Problems to solve —
1. Using the text on Poland's economy, answer the following:
(a) How large is Poland's consumer market?
(b) Membership in which organizations guarantees Poland's international safety and stability?
(c) What place did Warsaw take among European business-friendly cities in the latest fDi Intelligence ranking?
2. Rewrite everything in the text on Poland's economy from "Poland’s 38-million strong" down to "in high-tech industries.", putting "software developers" in place of "IT specialists".

Reading text —
Poland is one of the most attractive countries in terms of trade and foreign investments. International reports highlight the economic and political stability of Poland, educated and competent human capital and a large domestic market. In times of global economic crisis Poland has strengthened its position, not only in the region of Central and Eastern Europe but also all over the continent. Foreign investors willingly invest their capital in Poland treating it as a safe haven in times of economic instability. Tourists, in turn, are enchanted by Polish hospitality and friendliness, Poland’s cultural heritage and the country’s natural landscape.
Poland’s 38-million strong consumer market is one of the biggest in Europe. The country’s favourable location, in the centre of Europe, where the main communication routes intersect, makes it possible to export goods to all European countries and thus reach over 500 million consumers. Poland’s major trade partners are, among others, Germany, Russia, China, France, the UK, Italy, Hungary, Ukraine and Spain.
Well-educated Polish economists, engineers, IT specialists and scientists are highly sought-after and appreciated employees who find employment in IT companies, R&D centres and scientific institutes. Every year, the number of graduates of Polish universities increase, including faculties useful in high-tech industries.
The country’s sustainable development has much to do with the its solid economic foundations. The global economic crisis has not harmed Poland, which is the only country in Europe to have avoided a recession, and additionally has developed at the highest rate on the continent. Assessment of the investment climate for foreign entrepreneurs every year is getting better. All the factors together with the country’s international safety and stability guaranteed by Poland’s membership in NATO and the EU make Poland a credible and important business partner for foreign investors. Among the most important challenges to be faced by the country in the foreseeable future there are issues connected with the adoption of the single European currency and all criteria which the country has to meet in order to enter the euro zone.
Poland is an attractive destination for foreign investors – Poland ranks 33rd out of 190 in the Doing Business ranking. In addition, the capital of Poland, Warsaw, won 3rd place among European business-friendly cities in the latest ranking published by fDi Intelligence, ahead of metropolises such as Berlin, Stockholm, or Copenhagen. In the latest Transparency International Corruption Perception Index, Poland had the score of 60/100. This gives it 36th position among 180 countries included in the ranking. The perception of Poland’s transparency is closer to European high-scoring economies like Sweden or Denmark than to CEE countries such as Hungary, Romania, or Croatia. This means that the Polish regulatory environment is far more similar to the ones present in Europe’s highest performing economies.

Excerpts from a dataset
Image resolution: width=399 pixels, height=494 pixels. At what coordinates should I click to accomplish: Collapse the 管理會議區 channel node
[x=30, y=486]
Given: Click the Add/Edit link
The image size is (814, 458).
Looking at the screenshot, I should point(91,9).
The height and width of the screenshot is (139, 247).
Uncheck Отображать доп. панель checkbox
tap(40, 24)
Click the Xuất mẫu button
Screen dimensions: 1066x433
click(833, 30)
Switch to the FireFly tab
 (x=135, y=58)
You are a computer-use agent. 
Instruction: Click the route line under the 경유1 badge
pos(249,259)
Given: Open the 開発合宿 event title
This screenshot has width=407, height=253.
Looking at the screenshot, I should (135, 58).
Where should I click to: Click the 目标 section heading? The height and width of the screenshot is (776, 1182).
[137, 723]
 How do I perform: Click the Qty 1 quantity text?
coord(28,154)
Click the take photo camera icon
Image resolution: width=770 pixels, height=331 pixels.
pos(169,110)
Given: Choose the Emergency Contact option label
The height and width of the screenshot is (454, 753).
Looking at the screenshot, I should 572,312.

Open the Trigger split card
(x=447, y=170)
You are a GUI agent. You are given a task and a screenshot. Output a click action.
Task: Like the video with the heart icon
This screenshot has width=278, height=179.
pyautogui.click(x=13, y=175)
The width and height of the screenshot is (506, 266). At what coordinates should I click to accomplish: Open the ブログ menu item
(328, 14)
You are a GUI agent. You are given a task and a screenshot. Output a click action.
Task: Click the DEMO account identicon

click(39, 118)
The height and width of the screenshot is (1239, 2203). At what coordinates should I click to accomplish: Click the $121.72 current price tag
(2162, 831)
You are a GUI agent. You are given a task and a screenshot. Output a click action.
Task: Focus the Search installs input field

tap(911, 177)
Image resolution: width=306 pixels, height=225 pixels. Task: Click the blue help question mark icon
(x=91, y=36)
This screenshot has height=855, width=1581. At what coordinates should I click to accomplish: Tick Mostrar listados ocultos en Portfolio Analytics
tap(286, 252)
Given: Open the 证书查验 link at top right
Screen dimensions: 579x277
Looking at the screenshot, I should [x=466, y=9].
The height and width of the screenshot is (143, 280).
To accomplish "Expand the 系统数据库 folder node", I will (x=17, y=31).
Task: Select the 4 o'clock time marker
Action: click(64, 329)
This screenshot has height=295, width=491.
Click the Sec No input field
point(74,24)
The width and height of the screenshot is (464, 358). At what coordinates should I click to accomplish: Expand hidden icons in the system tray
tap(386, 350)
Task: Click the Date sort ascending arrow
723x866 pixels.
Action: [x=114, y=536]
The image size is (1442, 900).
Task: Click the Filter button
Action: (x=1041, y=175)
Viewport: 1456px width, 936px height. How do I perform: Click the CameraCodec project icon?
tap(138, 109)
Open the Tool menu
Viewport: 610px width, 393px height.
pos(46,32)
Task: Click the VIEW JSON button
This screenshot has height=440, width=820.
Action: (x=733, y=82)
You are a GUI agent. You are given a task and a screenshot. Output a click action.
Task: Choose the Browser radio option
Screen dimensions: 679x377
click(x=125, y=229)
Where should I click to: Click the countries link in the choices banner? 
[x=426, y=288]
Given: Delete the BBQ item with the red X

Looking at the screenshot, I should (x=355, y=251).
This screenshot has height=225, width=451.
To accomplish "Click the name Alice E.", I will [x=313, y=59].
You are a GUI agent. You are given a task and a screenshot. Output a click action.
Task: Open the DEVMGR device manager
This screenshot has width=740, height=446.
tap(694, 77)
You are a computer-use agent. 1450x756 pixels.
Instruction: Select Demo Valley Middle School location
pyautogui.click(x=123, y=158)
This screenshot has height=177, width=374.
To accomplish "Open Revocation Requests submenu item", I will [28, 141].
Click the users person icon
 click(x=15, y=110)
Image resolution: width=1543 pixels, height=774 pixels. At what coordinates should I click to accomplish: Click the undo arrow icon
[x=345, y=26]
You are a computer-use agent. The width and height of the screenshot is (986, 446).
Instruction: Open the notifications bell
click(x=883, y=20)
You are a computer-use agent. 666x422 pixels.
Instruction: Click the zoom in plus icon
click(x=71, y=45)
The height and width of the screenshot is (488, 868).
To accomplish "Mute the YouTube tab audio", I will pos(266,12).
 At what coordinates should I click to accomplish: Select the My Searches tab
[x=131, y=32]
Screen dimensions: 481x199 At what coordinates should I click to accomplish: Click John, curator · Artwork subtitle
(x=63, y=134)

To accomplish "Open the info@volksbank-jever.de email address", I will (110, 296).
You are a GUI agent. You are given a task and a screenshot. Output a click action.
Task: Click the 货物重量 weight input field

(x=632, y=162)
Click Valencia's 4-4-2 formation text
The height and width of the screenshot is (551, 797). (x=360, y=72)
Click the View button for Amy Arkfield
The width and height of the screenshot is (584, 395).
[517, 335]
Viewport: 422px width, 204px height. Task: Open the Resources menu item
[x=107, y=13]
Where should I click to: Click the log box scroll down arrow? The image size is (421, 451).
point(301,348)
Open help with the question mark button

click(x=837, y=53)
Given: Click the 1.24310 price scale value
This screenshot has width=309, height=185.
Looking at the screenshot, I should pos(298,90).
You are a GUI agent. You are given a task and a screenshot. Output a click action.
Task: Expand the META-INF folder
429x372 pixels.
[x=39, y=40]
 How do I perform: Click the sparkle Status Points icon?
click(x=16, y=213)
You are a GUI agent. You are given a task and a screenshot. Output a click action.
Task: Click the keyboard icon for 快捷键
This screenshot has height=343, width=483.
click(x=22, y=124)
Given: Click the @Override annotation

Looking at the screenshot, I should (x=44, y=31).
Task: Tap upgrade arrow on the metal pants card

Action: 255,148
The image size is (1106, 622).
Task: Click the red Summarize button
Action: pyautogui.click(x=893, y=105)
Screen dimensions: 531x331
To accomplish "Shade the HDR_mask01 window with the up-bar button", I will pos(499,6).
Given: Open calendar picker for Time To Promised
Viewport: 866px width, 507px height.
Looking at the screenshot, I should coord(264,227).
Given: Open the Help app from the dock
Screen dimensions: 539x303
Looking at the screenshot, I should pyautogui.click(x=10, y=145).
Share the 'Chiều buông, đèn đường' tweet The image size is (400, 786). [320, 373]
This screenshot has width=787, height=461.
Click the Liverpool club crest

Answers —
1.
(a) It is a 38-million strong consumer market.
(b) NATO and the EU.
(c) 3rd place.

2.
Poland’s 38-million strong consumer market is one of the biggest in Europe. The country’s favourable location, in the centre of Europe, where the main communication routes intersect, makes it possible to export goods to all European countries and thus reach over 500 million consumers. Poland’s major trade partners are, among others, Germany, Russia, China, France, the UK, Italy, Hungary, Ukraine and Spain.
Well-educated Polish economists, engineers, software developers and scientists are highly sought-after and appreciated employees who find employment in IT companies, R&D centres and scientific institutes. Every year, the number of graduates of Polish universities increase, including faculties useful in high-tech industries.